* TEXTABSCHNITT *
□ □ □ □ □ □ □

Ich würde an deiner Stelle, auch wenn du dich schon entschieden hast, eher den Macho nehmen. Mit diesem Kühler hast du nämlich überhaupt keine Probleme mit den Heatspreadern und OC steckt der locker weg! Alternativ mit dem Scythe Mugen 2 Rev. B versuchen. Ich hab den auch und ähnlichen RAM wie du, und bei mir passts. Der Lüfter liegt zwar auf, aber das stört ja nicht


----------



## coroc (15. Juli 2012)

*AW: Neuer CPU Kühler für den Sockel 1155*

Der Scythe Mugen 3 Rev. B würde auch passen


----------



## GoldenMic (15. Juli 2012)

*AW: Neuer CPU Kühler für den Sockel 1155*

Ich denke dieser sollte reinpassen:
Thermalright True Spirit 140 (Sockel AM2/AM2+/AM3/775/1155/1156/1366) | Geizhals.at Deutschland

Er ist auch gleichzeitig meine Empfehlung. Ansonsten würde ich zum HR-02 Macho raten.


Der Scythe Mugen 3 Rev. B wäre mir persönlich zu laut, die PCGH Edition ist da besser.


----------



## coroc (15. Juli 2012)

*AW: Neuer CPU Kühler für den Sockel 1155*

Stimmt. Der PCGH Edtion ist flüster leise, und kostet nur ein wenig mehr


----------



## cortex777 (16. Juli 2012)

*AW: Neuer CPU Kühler für den Sockel 1155*



lunar19 schrieb:


> Ich würde an deiner Stelle, auch wenn du dich schon entschieden hast, eher den Macho nehmen. Mit diesem Kühler hast du nämlich überhaupt keine Probleme mit den Heatspreadern und OC steckt der locker weg! Alternativ mit dem Scythe Mugen 2 Rev. B versuchen. Ich hab den auch und ähnlichen RAM wie du, und bei mir passts. Der Lüfter liegt zwar auf, aber das stört ja nicht


 
Der Macho wäre auch eine gute Wahl, tut dem Geldbeutel auch nicht so weh, vorallem da ich noch Schüler bin .

□ □ □ □ □ □ □

* DATENAUSZUG *
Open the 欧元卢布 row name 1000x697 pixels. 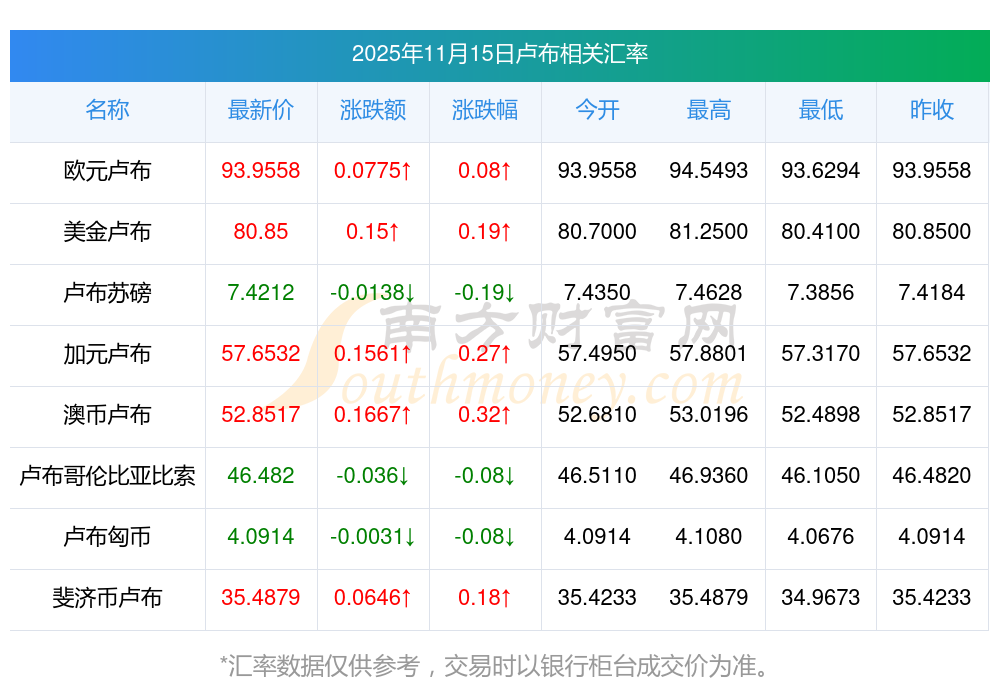[x=107, y=171]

□ □ □ □ □ □ □

* AUFGABENSTELLUNG *
Setze den Forumsthread über einen neuen CPU-Kühler für den Sockel 1155 nach dem letzten gezeigten Satz fort.

* ANTWORT *
----------



## lunar19 (16. Juli 2012)

*AW: Neuer CPU Kühler für den Sockel 1155*

Jap, er ist eigentlich vom P/L-Verhältnis her der beste 

Zum Mugen: Auf keinen Fall den "originalen" von Scythe, entweder die PCGH-Edition oder die 2. Version in Rev. B!


----------



## cortex777 (16. Juli 2012)

*AW: Neuer CPU Kühler für den Sockel 1155*

Ich werde den Macho nehmen aber falls wer noch andere Vorschläge hat immer her damit


----------



## GoldenMic (16. Juli 2012)

*AW: Neuer CPU Kühler für den Sockel 1155*

Hattest du dir meinen Vorschlag denn mal angesehen?
Thermalright True Spirit 140 (Sockel AM2/AM2+/AM3/775/1155/1156/1366) | Geizhals.at Deutschland

In der Monateg wesentlich leichter als der Macho, dafür aber ähnliche Kühlleistung und sogar minimal leiser.


----------



## lunar19 (16. Juli 2012)

*AW: Neuer CPU Kühler für den Sockel 1155*

@GoldenMic: Aber auch minimal teurer und von der vertikalen Größe (im eingebauten Zustand) breiter. Ist zwar echt ein guter Kühler, aber wenn ich die Wahl hätte, würde ich eher den Macho nehmen. (Hab hier n Testbericht darüber geschreiben: http://extreme.pcgameshardware.de/l...-fan-bundle-der-noch-bessere-true-spirit.html) Und über die Optik muss jeder selbst entscheiden, auch wenn ich mit den Thermalright-Kühlern, auch so gut wie sie sind, wegen der Optik nicht so recht warmwerden kann.


----------



## GoldenMic (16. Juli 2012)

*AW: Neuer CPU Kühler für den Sockel 1155*

Den mit 2 Lüftern gibts ja leider nicht mehr, jedenfalls hatte der letztens keiner im Angebot.
Muss denke ich jeder selbst entscheiden welchen er gern möchte. Solang er ins Gehäuse passt würde ich eher zum True Spirit greifen.


----------



## Seabound (16. Juli 2012)

*AW: Neuer CPU Kühler für den Sockel 1155*



DieMangoKiwi schrieb:


> Der Macho ist zwar sehr günstig, tut bis 4,5GHz aber dennoch seinen Dienst sehr zuverlässig.
> 
> Ich habe allerdings bedenken, dass diese Kühler mit dem Heatspreader kollidieren.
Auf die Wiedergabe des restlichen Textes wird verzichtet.